Ils allèrent se poser sur le canapé, proche de la cheminée. Céléna était calée contre lui, posant sa tête sur son épaule. Cela faisait longtemps qu’ils n’avaient pas partagé un tel moment. Elle était bien, soulagée.

– Céléna, maman m’a parlé de votre conversation d’hier.

Ces quelques mots balayèrent la douceur de l’instant, Céléna se redressa. Elle s’était doutée que maman en aurait discuté, ils ne se cachaient rien. C’est aussi cela qui faisait la force de leur couple, et puis elle ne lui avait pas demandé de ne rien dire. C’est juste que là maintenant, elle ne s’était pas attendue à discuter avec son père.

– Tu aurais dû venir me voir. Pourquoi ne m’en as-tu pas parlé ? Tu as dû vivre un enfer !

Céléna s’effondra en larmes. Elle se voulait courageuse, et ne pas se laisser démonter quelles que soient les tempêtes et pourtant elle céda d’un coup d’un seul, laissant tomber sa carapace.

– Oh, mon ange, je ne voulais pas. Pardon, viens là.

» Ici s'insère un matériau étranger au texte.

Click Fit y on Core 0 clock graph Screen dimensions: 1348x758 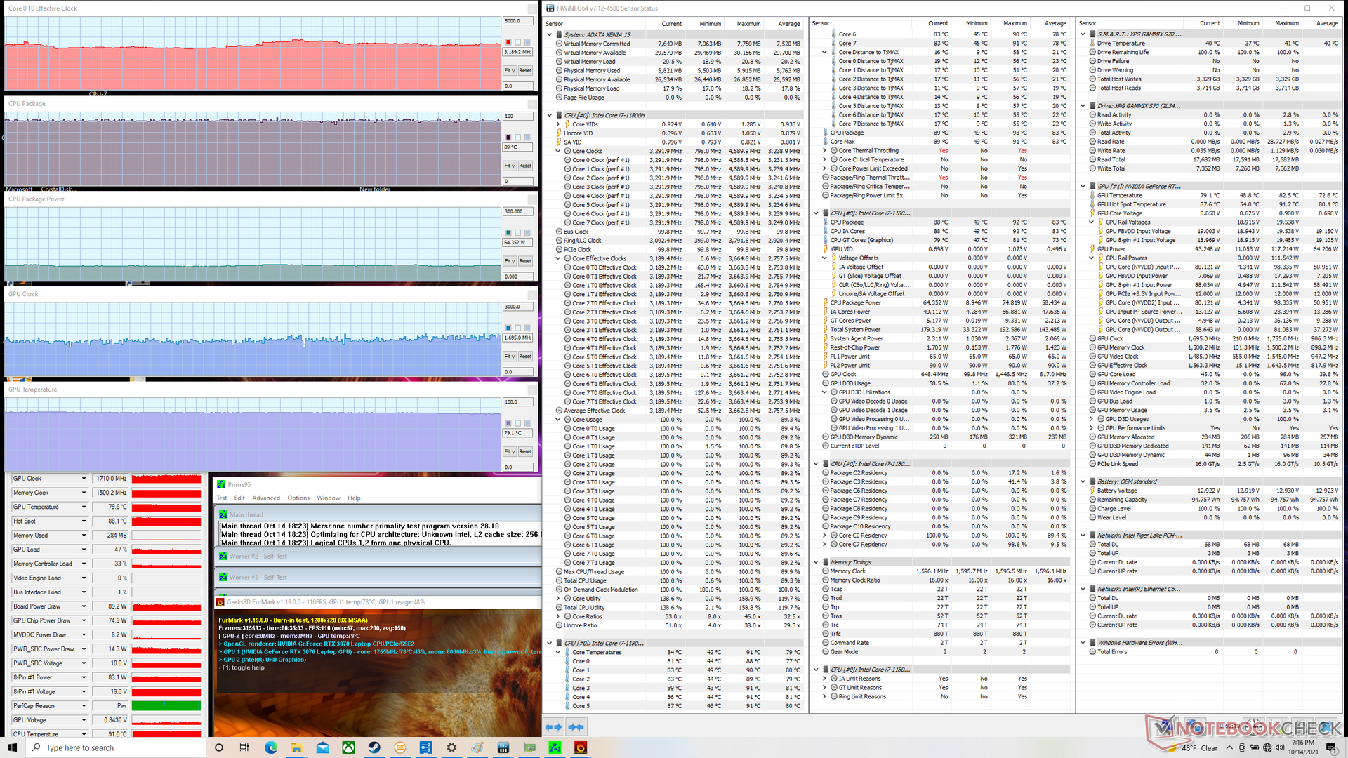pyautogui.click(x=510, y=71)
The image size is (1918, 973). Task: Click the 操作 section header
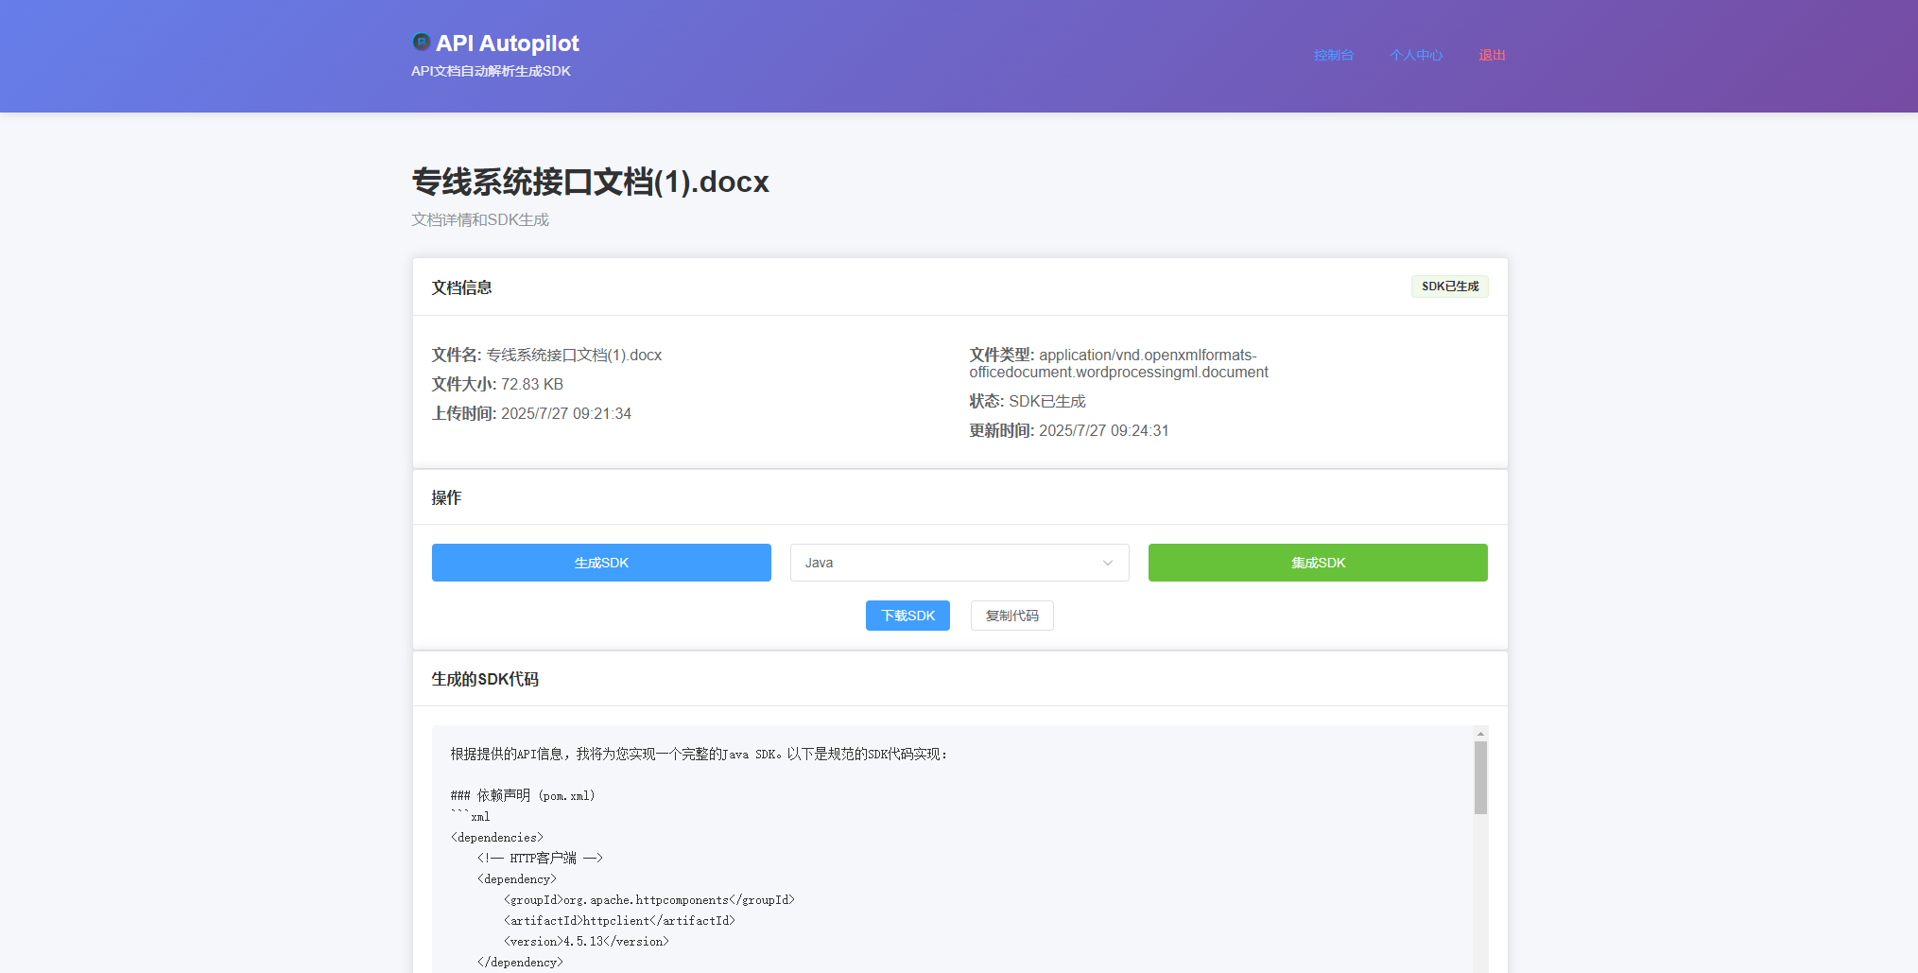coord(446,496)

Harold attrapa sa fille et la serra fort dans ses bras. La tête enfouie dans le torse de son père, elle s’abandonna, ne voulant plus lâcher cette bouée de sauvetage.

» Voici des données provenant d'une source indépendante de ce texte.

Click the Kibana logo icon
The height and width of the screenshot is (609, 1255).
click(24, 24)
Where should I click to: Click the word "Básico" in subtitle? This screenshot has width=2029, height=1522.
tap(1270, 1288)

– Martin, n’est pas celui que tu as rencontré à Noël et encore moins celui que l’on m’a présenté il y a un an. Céléna commença à tout lui raconter.

Au cours de la soirée d’admission des premières années, Céléna et ses collègues de deuxième année étaient en charge des préparatifs de celle-ci. Il y avait entre autres un test de dégustation de grands crus, un buffet et pour clôturer, un bal. Chaque promu avait un tuteur afin de l’aider dans l’apprentissage des us et coutumes.

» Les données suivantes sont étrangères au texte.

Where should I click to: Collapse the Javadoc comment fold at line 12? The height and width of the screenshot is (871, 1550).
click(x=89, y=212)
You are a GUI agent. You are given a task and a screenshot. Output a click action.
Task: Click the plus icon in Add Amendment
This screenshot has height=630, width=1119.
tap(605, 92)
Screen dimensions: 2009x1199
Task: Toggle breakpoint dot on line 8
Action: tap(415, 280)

Céléna en tant que seule fille de la promotion et de la suivante, avait eu la possibilité de choisir. Mais Le directeur lui avait alors demandé dans la mesure du possible, si elle pouvait accompagner Martin qui était son protégé, fils d’un riche donateur de l’école. Elle n’avait pas vraiment pu refuser, et même si elle n’appréciait guère le fait que l’on offre des privilèges au fils de … elle le fit et avec le temps Martin s’était rapproché d’elle.

Il l’avait comblée de cadeaux futiles, il s’agissait d’attentions que l’on ne pouvait refuser de son petit ami. Il lui avait présenté son père . Elle avait refusé les différentes invitations de son père qui suivirent. Elle se contentait de passer du temps avec Martin. Les études l’occupaient et la passionnaient, lui de son côté ne faisait pas grand chose, profitant des capacités de sa copine.

Elle avait accepté la chose, elle pensait que c’était aussi un peu son rôle, après tout elle était toujours sa tutrice. Alexandre et Betty, ses amis et colocataires ne cessaient de la mettre en garde. Elle avait dans un premier temps fermè les yeux, les persuadant qu’ils se trompaient.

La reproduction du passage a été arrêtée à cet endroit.